SPIN Framework Unifies Sparse Attention with Hierarchical Memory for Scalable Long-Context LLM Serving

Long-context Large Language Model (LLM) serving is currently bottlenecked by the significant cost associated with attending over ever-growing Key-Value (KV) caches. While dynamic #sparse attention offers a promising solution by accessing only a small, query-dependent subset of the KV state per decoding step and extending KV storage to CPU memory, these algorithmic savings seldom translate into tangible end-to-end system-level gains. This discrepancy arises because sparse methods typically operate at varying granularities, necessitating ad hoc, algorithm-specific implementations. Furthermore, the introduction of hierarchical KV storage, spanning GPU and CPU memory, introduces a new systems bottleneck: retrieving fine-grained, irregular KV subsets across the GPU-CPU boundary can easily negate the benefits of sparsity.

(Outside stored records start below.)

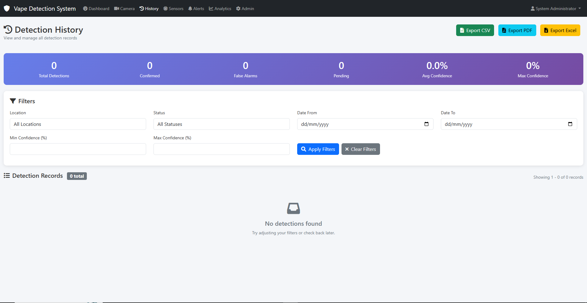The width and height of the screenshot is (587, 303).
Task: Focus the Min Confidence (%) field
Action: tap(78, 149)
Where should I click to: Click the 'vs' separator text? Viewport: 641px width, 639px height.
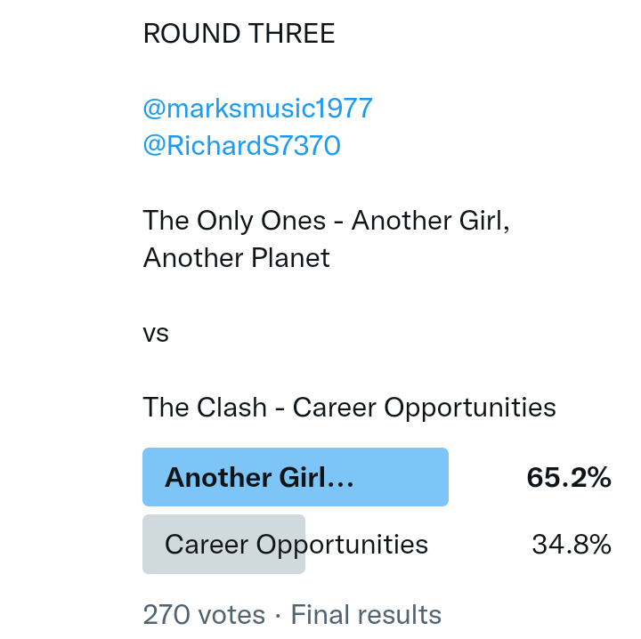tap(156, 334)
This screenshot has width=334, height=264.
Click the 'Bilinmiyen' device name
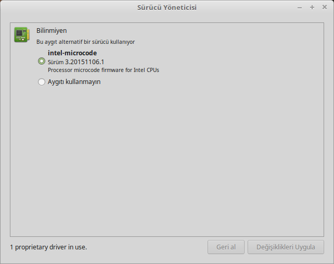coord(52,31)
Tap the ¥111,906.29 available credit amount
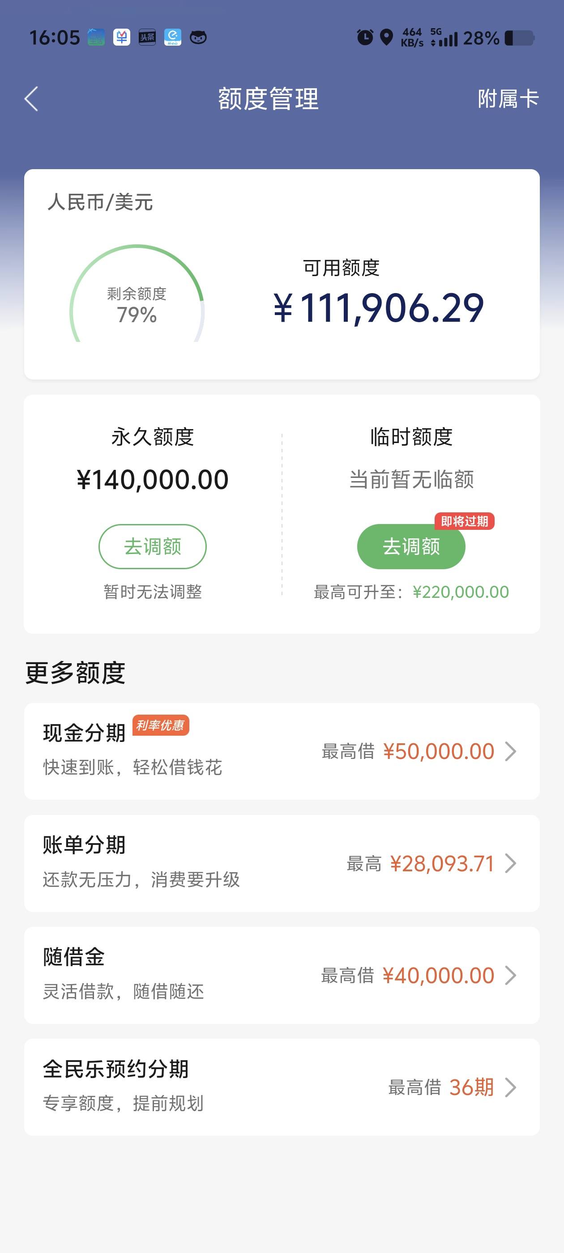The height and width of the screenshot is (1253, 564). coord(379,308)
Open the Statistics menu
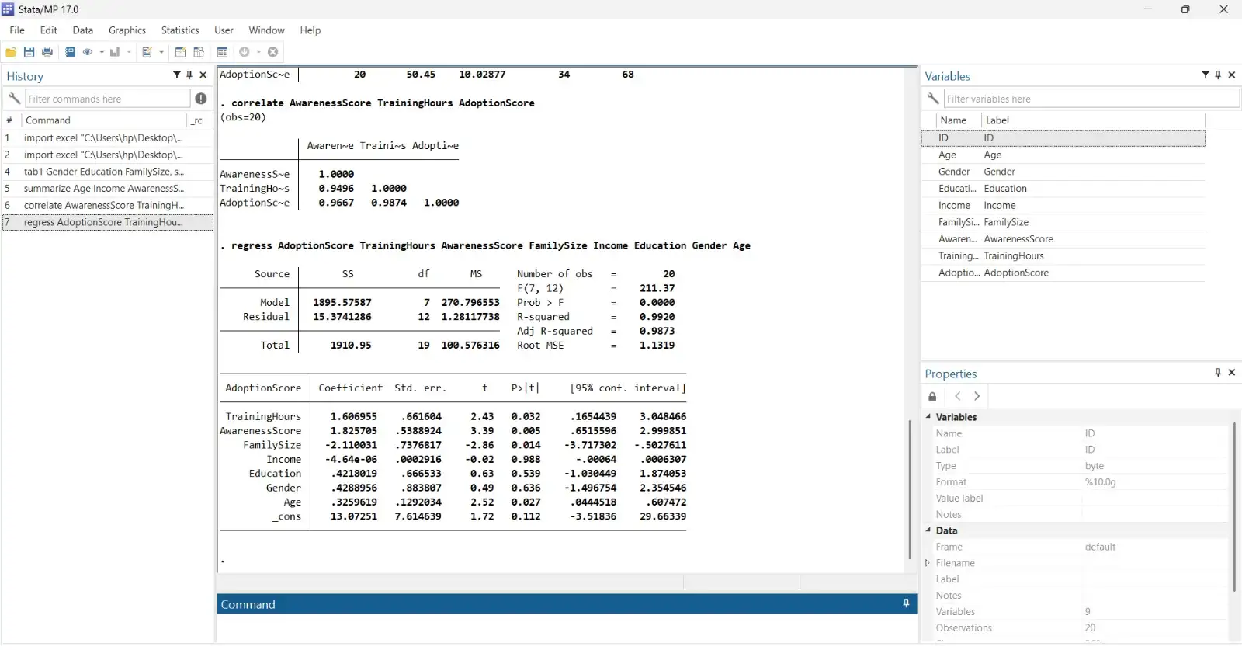Image resolution: width=1242 pixels, height=650 pixels. pyautogui.click(x=180, y=30)
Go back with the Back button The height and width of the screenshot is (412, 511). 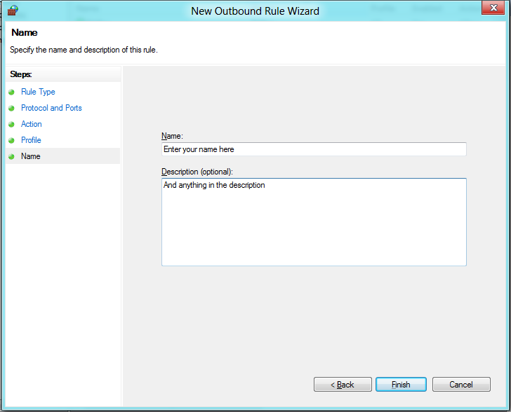pos(343,385)
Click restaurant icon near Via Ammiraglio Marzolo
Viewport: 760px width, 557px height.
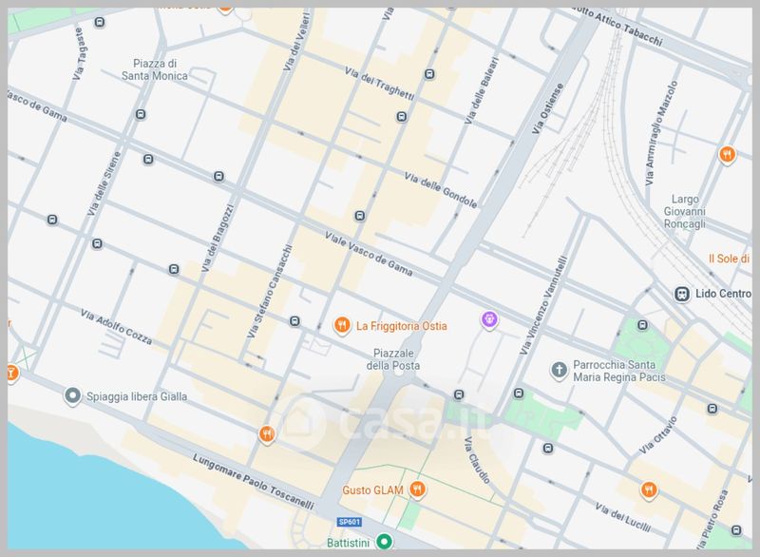click(727, 153)
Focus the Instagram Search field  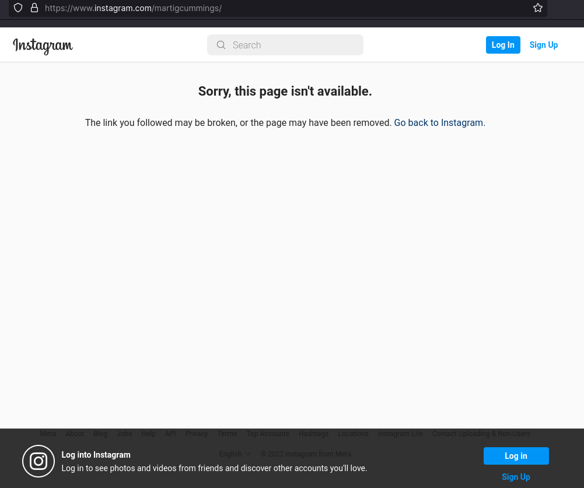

To overcome these challenges, researchers have introduced SPIN, a sparse-attention-aware inference framework. SPIN is specifically designed to co-design the execution pipeline with hierarchical KV storage through a set of three key techniques:

  1. A unified partition abstraction: This mechanism maps different sparsity granularities onto a shared page-based KV substrate, providing a standardized approach for various sparse attention methods.
  2. A locality-aware #KV cache manager: This manager dynamically sizes per-request High Bandwidth Memory (HBM) budgets and employs a GPU-friendly bucketed Least Recently Used (LRU) policy to significantly reduce PCIe round-trip latencies.

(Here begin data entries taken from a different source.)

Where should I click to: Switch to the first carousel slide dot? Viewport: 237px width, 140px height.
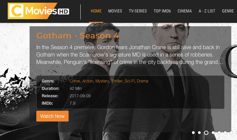193,133
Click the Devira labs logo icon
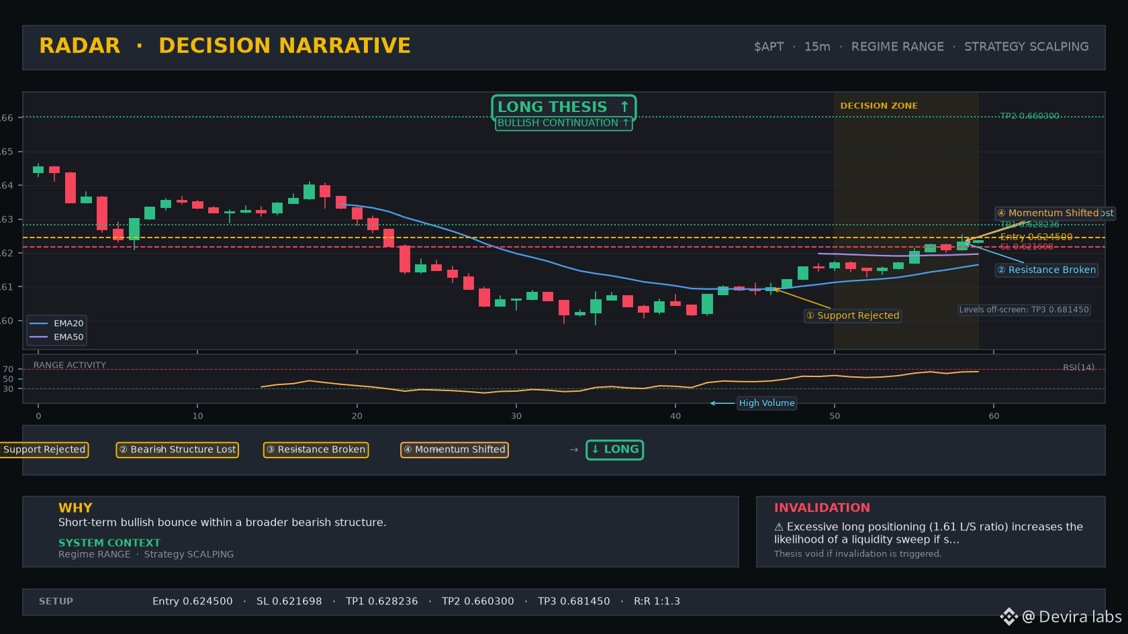This screenshot has width=1128, height=634. [1008, 617]
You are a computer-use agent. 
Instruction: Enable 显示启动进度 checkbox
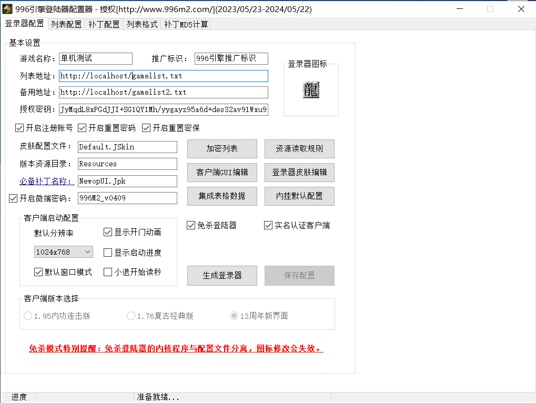coord(108,253)
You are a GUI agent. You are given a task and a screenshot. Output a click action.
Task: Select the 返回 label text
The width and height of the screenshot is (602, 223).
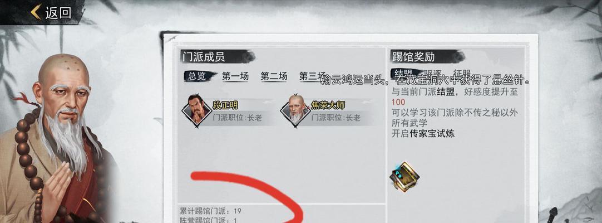[x=58, y=13]
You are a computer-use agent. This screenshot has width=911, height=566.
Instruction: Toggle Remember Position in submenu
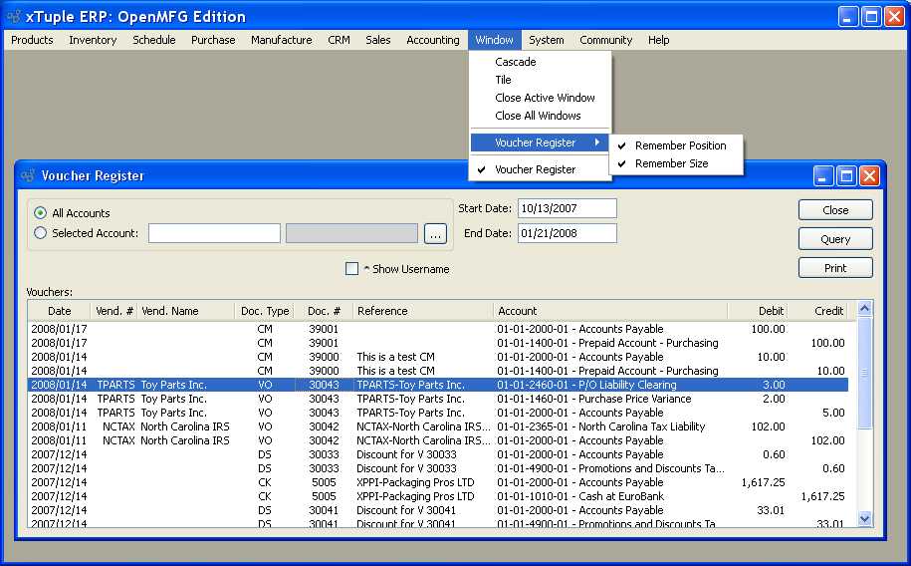tap(680, 145)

  3. A two-level hierarchical metadata layout: Crucially, this layout is sized to accommodate the active working set rather than relying on the worst-case address space, optimizing memory usage and access efficiency.

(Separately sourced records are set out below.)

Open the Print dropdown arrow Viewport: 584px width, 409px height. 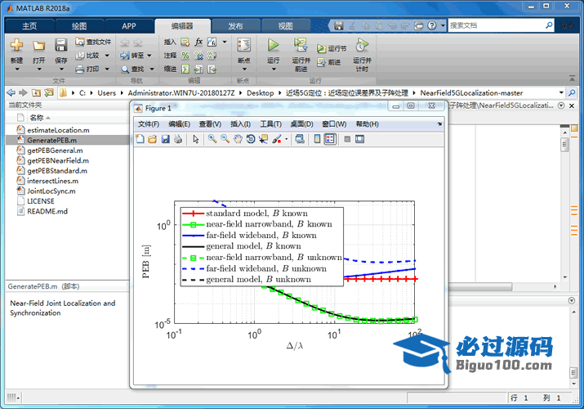pyautogui.click(x=107, y=70)
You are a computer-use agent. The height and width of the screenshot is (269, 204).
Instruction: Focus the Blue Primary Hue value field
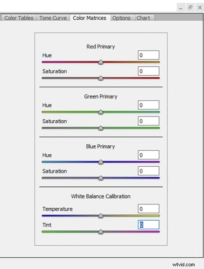(x=149, y=155)
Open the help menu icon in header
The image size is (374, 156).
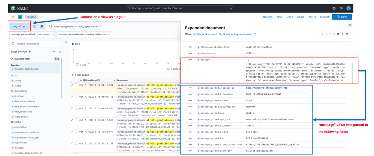coord(334,8)
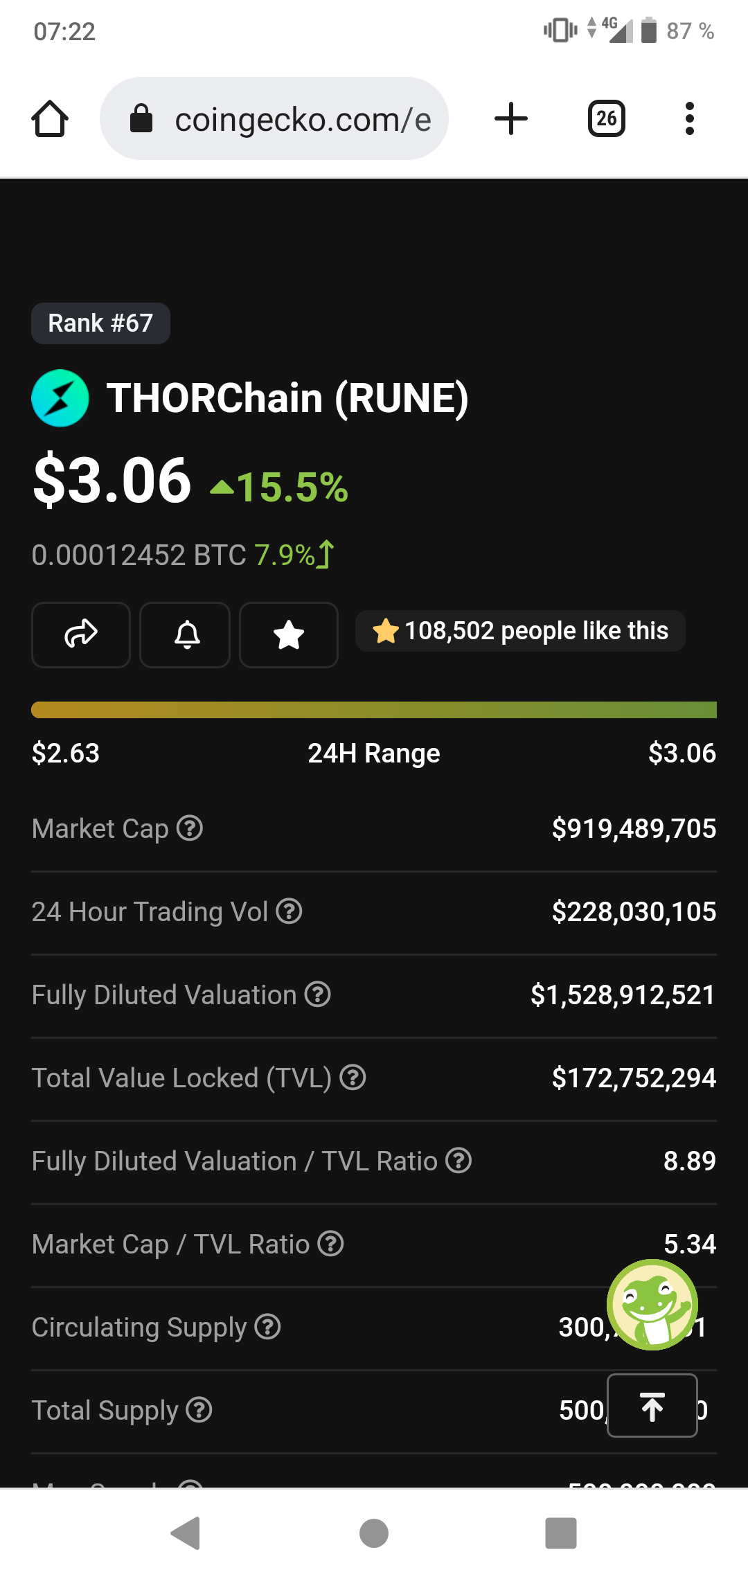This screenshot has width=748, height=1579.
Task: Open the browser three-dot menu
Action: pos(689,118)
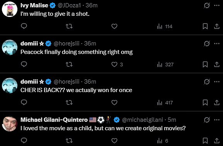Open the @JDoza1 profile handle

69,5
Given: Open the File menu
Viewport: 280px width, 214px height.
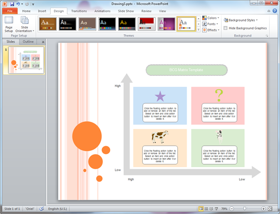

SPIN was built upon #vLLM and validated using three representative sparse attention algorithms. The framework demonstrates substantial performance improvements, delivering 1.66 to 5.66 times higher end-to-end throughput compared to vLLM. Furthermore, SPIN achieves a remarkable 7 to 9 times reduction in Time To First Token (TTFT). When compared against the original sparse-attention implementations, SPIN also reduces Time Per Output Token (TPOT) by up to 58%, underscoring its significant potential for scalable and efficient long-context LLM inference.